DESAFIO 1:
Responda com base no texto sobre Polônio e La Paloma:
(a) Além de peixes, mexilhões e camarões, que animais habitam os mares?
(b) Por quais meios se pode acessar a estrada de mato e dunas?
(c) Que hotel é citado por sua posição privilegiada em relação ao mar?
DESAFIO 2: Devolva, sem alterações, o trecho do texto sobre Polônio e La Paloma que começa em "Nos mares, além" e segue até "feliz ao natural.".
DESAFIO 3: Prossiga o texto sobre Polônio e La Paloma a partir do ponto em que ele termina.

TEXTO FORNECIDO:
####################
Nos mares, além dos peixes como o cação, mexilhões e camarões, habitam lobos e leões marinhos. São as riquezas encontradas no final de uma estrada de mato e dunas que só pode ser acessada a pé, caminhões ou caminhonetes 4X4. Para quem busca conforto, Polônio é um soco no estômago. Quem vive lá não tem cerimônia para receber turistas. Quem busca bem-estar sem pré-requisitos é acolhido pelo espírito de paz e amor em um lugar onde a única regra, fora a preservação ambiental, é ser feliz ao natural.
Point de surfe
Praia preferida dos surfistas, La Paloma é conhecida pelo mar grande e gelado e a natureza selvagem. Apesar da pouca estrutura turística, alguns hotéis surpreendem pela posição privilegiada em relação ao mar, como o Las Eduardas. Lá, se pode acordar olhando o oceano, tomar café na varanda sentindo a brisa marinha e ver em posição privilegiada o céu pintar-se de laranja durante o pôr do sol.
####################
DADOS FORNECIDOS:
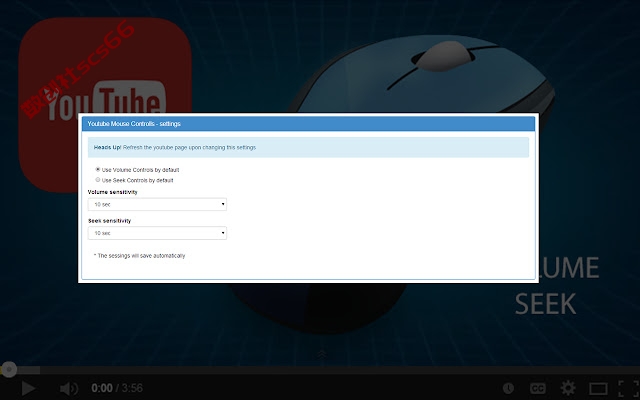Mute audio using the speaker icon
The width and height of the screenshot is (640, 400).
(69, 388)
####################
RESPOSTA CORRETA 1:
(a) Lobos e leões marinhos.
(b) A pé, de caminhão ou de caminhonete 4X4.
(c) O Las Eduardas.

RESPOSTA CORRETA 2:
Nos mares, além dos peixes como o cação, mexilhões e camarões, habitam lobos e leões marinhos. São as riquezas encontradas no final de uma estrada de mato e dunas que só pode ser acessada a pé, caminhões ou caminhonetes 4X4. Para quem busca conforto, Polônio é um soco no estômago. Quem vive lá não tem cerimônia para receber turistas. Quem busca bem-estar sem pré-requisitos é acolhido pelo espírito de paz e amor em um lugar onde a única regra, fora a preservação ambiental, é ser feliz ao natural.

RESPOSTA CORRETA 3:
Delícia marinha
Depois de tanto passar por "bizcocheria", "heladerias" e "chiviterias" em praias como La Paloma e La Pedreira, onde os uruguaios apresentam seus deliciosos biscoitos, sorvetes e sanduíches, respectivamente, fiquei convencida de que o Uruguai é um país para comer bem sem gastar muito.
Já conhecia a fama da cerveja uruguaia, do assado de tiras (churrasco) e da media luna (croissants), mas nem desconfiava que a costa marinha dos vizinhos hermanos pudesse reservar surpresas gastronômicas. Foi lá que conheci um dos pratos típicos mais deliciosos que já provei: os biscoitos de algas com patê de siri. Simples, leve e saudável, a receita pode servir de aperitivo para refeições principais ou mesmo como tira-gosto. Os bolinhos fritos de alga também fazem sucesso nos bares locais.